# Exercise goal
Reproduce each of the entries that follow, exactly.

# Information given

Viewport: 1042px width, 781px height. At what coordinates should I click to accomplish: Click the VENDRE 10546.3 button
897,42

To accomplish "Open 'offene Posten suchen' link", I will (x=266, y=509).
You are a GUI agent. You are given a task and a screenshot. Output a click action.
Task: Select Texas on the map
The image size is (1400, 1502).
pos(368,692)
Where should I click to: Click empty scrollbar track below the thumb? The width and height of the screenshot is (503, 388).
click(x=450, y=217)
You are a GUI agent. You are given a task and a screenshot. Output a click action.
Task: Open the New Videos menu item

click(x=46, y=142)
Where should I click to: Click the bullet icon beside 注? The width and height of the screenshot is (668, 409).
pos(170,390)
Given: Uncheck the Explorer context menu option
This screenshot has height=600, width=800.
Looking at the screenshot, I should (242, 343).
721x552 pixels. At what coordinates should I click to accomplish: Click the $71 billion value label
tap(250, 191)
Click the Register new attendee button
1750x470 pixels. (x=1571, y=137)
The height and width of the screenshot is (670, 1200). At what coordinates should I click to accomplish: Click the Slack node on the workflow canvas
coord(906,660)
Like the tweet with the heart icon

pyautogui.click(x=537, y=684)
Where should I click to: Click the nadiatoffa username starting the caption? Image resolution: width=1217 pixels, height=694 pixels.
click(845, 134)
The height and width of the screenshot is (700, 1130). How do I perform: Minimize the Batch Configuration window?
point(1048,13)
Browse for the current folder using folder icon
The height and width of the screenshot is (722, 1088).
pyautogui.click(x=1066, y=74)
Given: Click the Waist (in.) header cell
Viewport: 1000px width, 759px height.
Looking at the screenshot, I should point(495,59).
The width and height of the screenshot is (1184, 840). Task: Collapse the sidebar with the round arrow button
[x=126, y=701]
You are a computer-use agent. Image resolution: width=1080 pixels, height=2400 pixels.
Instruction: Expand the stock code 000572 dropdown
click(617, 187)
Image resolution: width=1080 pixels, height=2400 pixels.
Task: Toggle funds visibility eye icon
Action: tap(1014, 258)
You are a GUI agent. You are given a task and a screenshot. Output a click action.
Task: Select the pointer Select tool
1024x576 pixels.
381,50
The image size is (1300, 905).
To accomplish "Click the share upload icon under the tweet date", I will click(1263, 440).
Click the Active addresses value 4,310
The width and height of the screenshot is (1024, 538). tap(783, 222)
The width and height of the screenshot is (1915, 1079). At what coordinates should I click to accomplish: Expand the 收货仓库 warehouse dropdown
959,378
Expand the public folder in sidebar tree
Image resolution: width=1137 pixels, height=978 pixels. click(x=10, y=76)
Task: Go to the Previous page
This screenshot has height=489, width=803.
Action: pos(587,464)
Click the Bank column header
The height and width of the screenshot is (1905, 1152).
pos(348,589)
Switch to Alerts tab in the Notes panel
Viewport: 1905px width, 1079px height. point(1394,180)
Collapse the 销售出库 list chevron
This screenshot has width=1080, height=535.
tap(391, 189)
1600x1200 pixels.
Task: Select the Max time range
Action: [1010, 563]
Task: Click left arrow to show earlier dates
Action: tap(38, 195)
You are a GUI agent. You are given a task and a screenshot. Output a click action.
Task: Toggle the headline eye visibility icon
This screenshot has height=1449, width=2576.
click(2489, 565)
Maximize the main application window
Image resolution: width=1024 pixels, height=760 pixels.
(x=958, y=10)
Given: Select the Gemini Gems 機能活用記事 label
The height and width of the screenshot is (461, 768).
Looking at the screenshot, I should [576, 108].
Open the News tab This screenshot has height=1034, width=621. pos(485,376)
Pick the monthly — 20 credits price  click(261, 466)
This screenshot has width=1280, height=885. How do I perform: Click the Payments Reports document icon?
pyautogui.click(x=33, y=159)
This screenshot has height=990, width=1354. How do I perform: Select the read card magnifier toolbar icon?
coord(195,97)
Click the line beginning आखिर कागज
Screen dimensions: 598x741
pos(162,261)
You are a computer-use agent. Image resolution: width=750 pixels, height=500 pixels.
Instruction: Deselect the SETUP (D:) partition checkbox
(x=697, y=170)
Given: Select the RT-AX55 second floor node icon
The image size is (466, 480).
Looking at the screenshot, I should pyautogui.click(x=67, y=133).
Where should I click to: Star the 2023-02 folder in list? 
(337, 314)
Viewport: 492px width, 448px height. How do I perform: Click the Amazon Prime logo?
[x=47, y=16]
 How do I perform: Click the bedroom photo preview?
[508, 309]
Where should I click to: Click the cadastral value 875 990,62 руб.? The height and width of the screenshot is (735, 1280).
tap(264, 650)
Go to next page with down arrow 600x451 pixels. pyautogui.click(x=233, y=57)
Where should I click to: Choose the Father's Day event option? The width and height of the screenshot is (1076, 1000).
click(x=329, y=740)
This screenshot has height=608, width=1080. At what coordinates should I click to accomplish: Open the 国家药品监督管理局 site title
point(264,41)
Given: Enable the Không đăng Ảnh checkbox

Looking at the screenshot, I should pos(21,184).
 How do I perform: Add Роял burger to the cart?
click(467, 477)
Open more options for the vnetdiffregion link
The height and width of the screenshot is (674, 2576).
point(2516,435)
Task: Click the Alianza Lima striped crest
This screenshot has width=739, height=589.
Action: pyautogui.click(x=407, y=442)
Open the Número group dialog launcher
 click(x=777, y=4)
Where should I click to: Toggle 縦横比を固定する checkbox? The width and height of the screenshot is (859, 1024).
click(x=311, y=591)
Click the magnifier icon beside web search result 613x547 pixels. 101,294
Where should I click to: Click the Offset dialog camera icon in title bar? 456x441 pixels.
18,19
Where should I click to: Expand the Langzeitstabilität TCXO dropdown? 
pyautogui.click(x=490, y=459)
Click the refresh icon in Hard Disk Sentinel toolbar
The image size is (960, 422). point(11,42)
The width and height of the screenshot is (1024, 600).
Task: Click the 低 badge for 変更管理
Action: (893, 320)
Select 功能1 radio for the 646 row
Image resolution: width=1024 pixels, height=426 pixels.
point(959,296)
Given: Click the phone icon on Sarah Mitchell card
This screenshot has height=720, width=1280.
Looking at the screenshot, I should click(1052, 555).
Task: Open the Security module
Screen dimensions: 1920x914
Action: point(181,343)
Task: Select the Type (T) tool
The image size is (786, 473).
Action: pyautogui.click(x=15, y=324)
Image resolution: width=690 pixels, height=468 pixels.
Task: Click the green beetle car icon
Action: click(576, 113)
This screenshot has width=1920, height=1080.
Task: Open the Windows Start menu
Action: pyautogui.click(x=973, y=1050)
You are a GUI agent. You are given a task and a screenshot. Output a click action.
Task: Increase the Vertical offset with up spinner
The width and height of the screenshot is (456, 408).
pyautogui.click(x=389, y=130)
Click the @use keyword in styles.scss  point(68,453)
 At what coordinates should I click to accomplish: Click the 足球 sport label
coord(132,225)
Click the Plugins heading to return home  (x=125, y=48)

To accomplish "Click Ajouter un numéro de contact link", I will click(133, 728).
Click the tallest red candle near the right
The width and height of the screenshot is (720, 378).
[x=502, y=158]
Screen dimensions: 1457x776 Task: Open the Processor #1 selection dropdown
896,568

# Problem solution
Viewport: 1042px width, 781px height. At what coordinates should I click to accomplish: Click the VENDRE 10546.3 button
897,42

To accomplish "Open 'offene Posten suchen' link", I will (x=266, y=509).
You are a GUI agent. You are given a task and a screenshot. Output a click action.
Task: Select Texas on the map
The image size is (1400, 1502).
pos(368,692)
Where should I click to: Click empty scrollbar track below the thumb? The width and height of the screenshot is (503, 388).
click(x=450, y=217)
You are a GUI agent. You are given a task and a screenshot. Output a click action.
Task: Open the New Videos menu item

click(x=46, y=142)
Where should I click to: Click the bullet icon beside 注? The width and height of the screenshot is (668, 409).
pos(170,390)
Given: Uncheck the Explorer context menu option
This screenshot has height=600, width=800.
Looking at the screenshot, I should (242, 343).
721x552 pixels. At what coordinates should I click to accomplish: Click the $71 billion value label
tap(250, 191)
Click the Register new attendee button
1750x470 pixels. (x=1571, y=137)
The height and width of the screenshot is (670, 1200). At what coordinates should I click to accomplish: Click the Slack node on the workflow canvas
coord(906,660)
Like the tweet with the heart icon

pyautogui.click(x=537, y=684)
Where should I click to: Click the nadiatoffa username starting the caption? Image resolution: width=1217 pixels, height=694 pixels.
click(845, 134)
The height and width of the screenshot is (700, 1130). How do I perform: Minimize the Batch Configuration window?
point(1048,13)
Browse for the current folder using folder icon
The height and width of the screenshot is (722, 1088).
pyautogui.click(x=1066, y=74)
Given: Click the Waist (in.) header cell
Viewport: 1000px width, 759px height.
Looking at the screenshot, I should point(495,59).
The width and height of the screenshot is (1184, 840). Task: Collapse the sidebar with the round arrow button
[x=126, y=701]
You are a computer-use agent. Image resolution: width=1080 pixels, height=2400 pixels.
Instruction: Expand the stock code 000572 dropdown
click(617, 187)
Image resolution: width=1080 pixels, height=2400 pixels.
Task: Toggle funds visibility eye icon
Action: tap(1014, 258)
You are a GUI agent. You are given a task and a screenshot. Output a click action.
Task: Select the pointer Select tool
1024x576 pixels.
381,50
The image size is (1300, 905).
To accomplish "Click the share upload icon under the tweet date", I will click(1263, 440).
Click the Active addresses value 4,310
The width and height of the screenshot is (1024, 538). tap(783, 222)
The width and height of the screenshot is (1915, 1079). At what coordinates should I click to accomplish: Expand the 收货仓库 warehouse dropdown
959,378
Expand the public folder in sidebar tree
Image resolution: width=1137 pixels, height=978 pixels. click(x=10, y=76)
Task: Go to the Previous page
This screenshot has height=489, width=803.
Action: pos(587,464)
Click the Bank column header
The height and width of the screenshot is (1905, 1152).
pos(348,589)
Switch to Alerts tab in the Notes panel
Viewport: 1905px width, 1079px height. point(1394,180)
Collapse the 销售出库 list chevron
This screenshot has width=1080, height=535.
tap(391, 189)
1600x1200 pixels.
Task: Select the Max time range
Action: [1010, 563]
Task: Click left arrow to show earlier dates
Action: tap(38, 195)
You are a GUI agent. You are given a task and a screenshot. Output a click action.
Task: Toggle the headline eye visibility icon
This screenshot has height=1449, width=2576.
click(2489, 565)
Maximize the main application window
Image resolution: width=1024 pixels, height=760 pixels.
(x=958, y=10)
Given: Select the Gemini Gems 機能活用記事 label
The height and width of the screenshot is (461, 768).
Looking at the screenshot, I should [576, 108].
Open the News tab This screenshot has height=1034, width=621. pos(485,376)
Pick the monthly — 20 credits price  click(261, 466)
This screenshot has width=1280, height=885. How do I perform: Click the Payments Reports document icon?
pyautogui.click(x=33, y=159)
This screenshot has height=990, width=1354. How do I perform: Select the read card magnifier toolbar icon?
coord(195,97)
Click the line beginning आखिर कागज
Screen dimensions: 598x741
pos(162,261)
You are a computer-use agent. Image resolution: width=750 pixels, height=500 pixels.
Instruction: Deselect the SETUP (D:) partition checkbox
(x=697, y=170)
Given: Select the RT-AX55 second floor node icon
The image size is (466, 480).
Looking at the screenshot, I should pyautogui.click(x=67, y=133).
Where should I click to: Star the 2023-02 folder in list? 
(337, 314)
Viewport: 492px width, 448px height. How do I perform: Click the Amazon Prime logo?
[x=47, y=16]
 How do I perform: Click the bedroom photo preview?
[508, 309]
Where should I click to: Click the cadastral value 875 990,62 руб.? The height and width of the screenshot is (735, 1280).
tap(264, 650)
Go to next page with down arrow 600x451 pixels. pyautogui.click(x=233, y=57)
Where should I click to: Choose the Father's Day event option? The width and height of the screenshot is (1076, 1000).
click(x=329, y=740)
This screenshot has height=608, width=1080. At what coordinates should I click to accomplish: Open the 国家药品监督管理局 site title
point(264,41)
Given: Enable the Không đăng Ảnh checkbox

Looking at the screenshot, I should pos(21,184).
 How do I perform: Add Роял burger to the cart?
click(467, 477)
Open more options for the vnetdiffregion link
The height and width of the screenshot is (674, 2576).
point(2516,435)
Task: Click the Alianza Lima striped crest
This screenshot has width=739, height=589.
Action: pyautogui.click(x=407, y=442)
Open the Número group dialog launcher
 click(x=777, y=4)
Where should I click to: Toggle 縦横比を固定する checkbox? The width and height of the screenshot is (859, 1024).
click(x=311, y=591)
Click the magnifier icon beside web search result 613x547 pixels. 101,294
Where should I click to: Click the Offset dialog camera icon in title bar? 456x441 pixels.
18,19
Where should I click to: Expand the Langzeitstabilität TCXO dropdown? 
pyautogui.click(x=490, y=459)
Click the refresh icon in Hard Disk Sentinel toolbar
The image size is (960, 422). point(11,42)
The width and height of the screenshot is (1024, 600).
Task: Click the 低 badge for 変更管理
Action: (893, 320)
Select 功能1 radio for the 646 row
Image resolution: width=1024 pixels, height=426 pixels.
point(959,296)
Given: Click the phone icon on Sarah Mitchell card
This screenshot has height=720, width=1280.
Looking at the screenshot, I should click(1052, 555).
Task: Open the Security module
Screen dimensions: 1920x914
Action: point(181,343)
Task: Select the Type (T) tool
The image size is (786, 473).
Action: pyautogui.click(x=15, y=324)
Image resolution: width=690 pixels, height=468 pixels.
Task: Click the green beetle car icon
Action: click(576, 113)
This screenshot has width=1920, height=1080.
Task: Open the Windows Start menu
Action: pyautogui.click(x=973, y=1050)
You are a GUI agent. You are given a task and a screenshot. Output a click action.
Task: Increase the Vertical offset with up spinner
The width and height of the screenshot is (456, 408).
pyautogui.click(x=389, y=130)
Click the @use keyword in styles.scss  point(68,453)
 At what coordinates should I click to accomplish: Click the 足球 sport label
coord(132,225)
Click the Plugins heading to return home  (x=125, y=48)

To accomplish "Click Ajouter un numéro de contact link", I will click(133, 728).
Click the tallest red candle near the right
The width and height of the screenshot is (720, 378).
[x=502, y=158]
Screen dimensions: 1457x776 Task: Open the Processor #1 selection dropdown
896,568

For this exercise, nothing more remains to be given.